Artvin’de CHP Genel Başkanı Kemal Kılıçdaroğlu’na yönelik saldırının da bu çerçevede de değerlendirilmesi gerektiğini ifade eden Cumhurbaşkanı Erdoğan, “Artvin’de Sayın Kılıçdaroğlu nezdinde ülkemizin 7 Ağustos’ta Yenikapı’da Cumhurbaşkanıyla, Başbakanıyla, Genelkurmay Başkanıyla, CHP ve MHP genel başkanlarıyla, sivil toplum kuruluşlarıyla, tüm toplum kesimleriyle sergilediği birlik ve beraberlik manzarası hedef alınmıştır” değerlendirmesini yaptı ve Kılıçdaroğlu ile beraberindekilere geçmiş olsun dileklerini iletti.

Cumhurbaşkanı Erdoğan, Cizre halkının, geçtiğimiz yıl yaşanan hadiselerde bölücü terör örgütünün gerçek yüzünü görüp, teröristleri kazdıkları çukurlarda terk ettiği ve devletinin yanında yer aldığı için terör örgütünün intikam saldırısına uğradığına işaret etti ve Pazar günü Gaziantep’e başsağlığına gidiyorum, oradaki şehitleri anmaya gideceğini açıkladı.

== Veri Kayıtları ==
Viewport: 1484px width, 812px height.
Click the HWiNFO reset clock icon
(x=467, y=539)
...
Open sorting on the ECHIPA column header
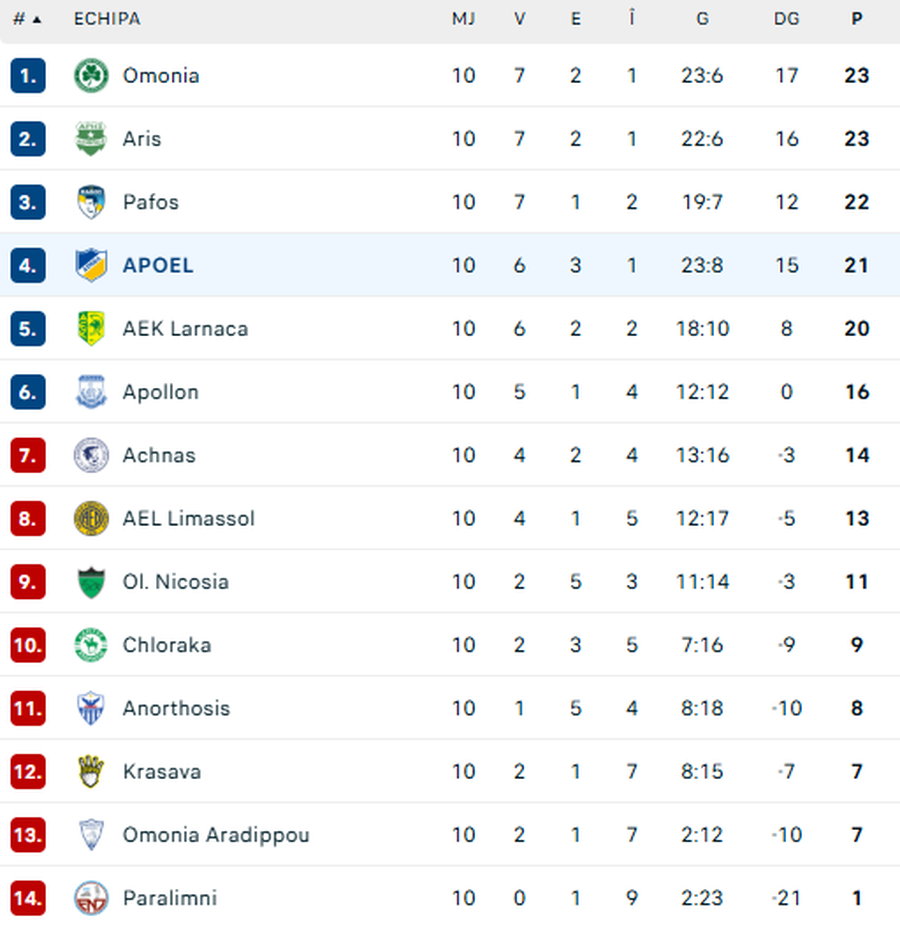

== Görev Tanımı ==
Belge bölümünde "Artvin’de CHP Genel" ifadesinden "anmaya gideceğini açıkladı." ifadesine kadar uzanan kısmı hiçbir değişiklik yapmadan yazın.

== Tamamlanan Görev ==
Artvin’de CHP Genel Başkanı Kemal Kılıçdaroğlu’na yönelik saldırının da bu çerçevede de değerlendirilmesi gerektiğini ifade eden Cumhurbaşkanı Erdoğan, “Artvin’de Sayın Kılıçdaroğlu nezdinde ülkemizin 7 Ağustos’ta Yenikapı’da Cumhurbaşkanıyla, Başbakanıyla, Genelkurmay Başkanıyla, CHP ve MHP genel başkanlarıyla, sivil toplum kuruluşlarıyla, tüm toplum kesimleriyle sergilediği birlik ve beraberlik manzarası hedef alınmıştır” değerlendirmesini yaptı ve Kılıçdaroğlu ile beraberindekilere geçmiş olsun dileklerini iletti.

Cumhurbaşkanı Erdoğan, Cizre halkının, geçtiğimiz yıl yaşanan hadiselerde bölücü terör örgütünün gerçek yüzünü görüp, teröristleri kazdıkları çukurlarda terk ettiği ve devletinin yanında yer aldığı için terör örgütünün intikam saldırısına uğradığına işaret etti ve Pazar günü Gaziantep’e başsağlığına gidiyorum, oradaki şehitleri anmaya gideceğini açıkladı.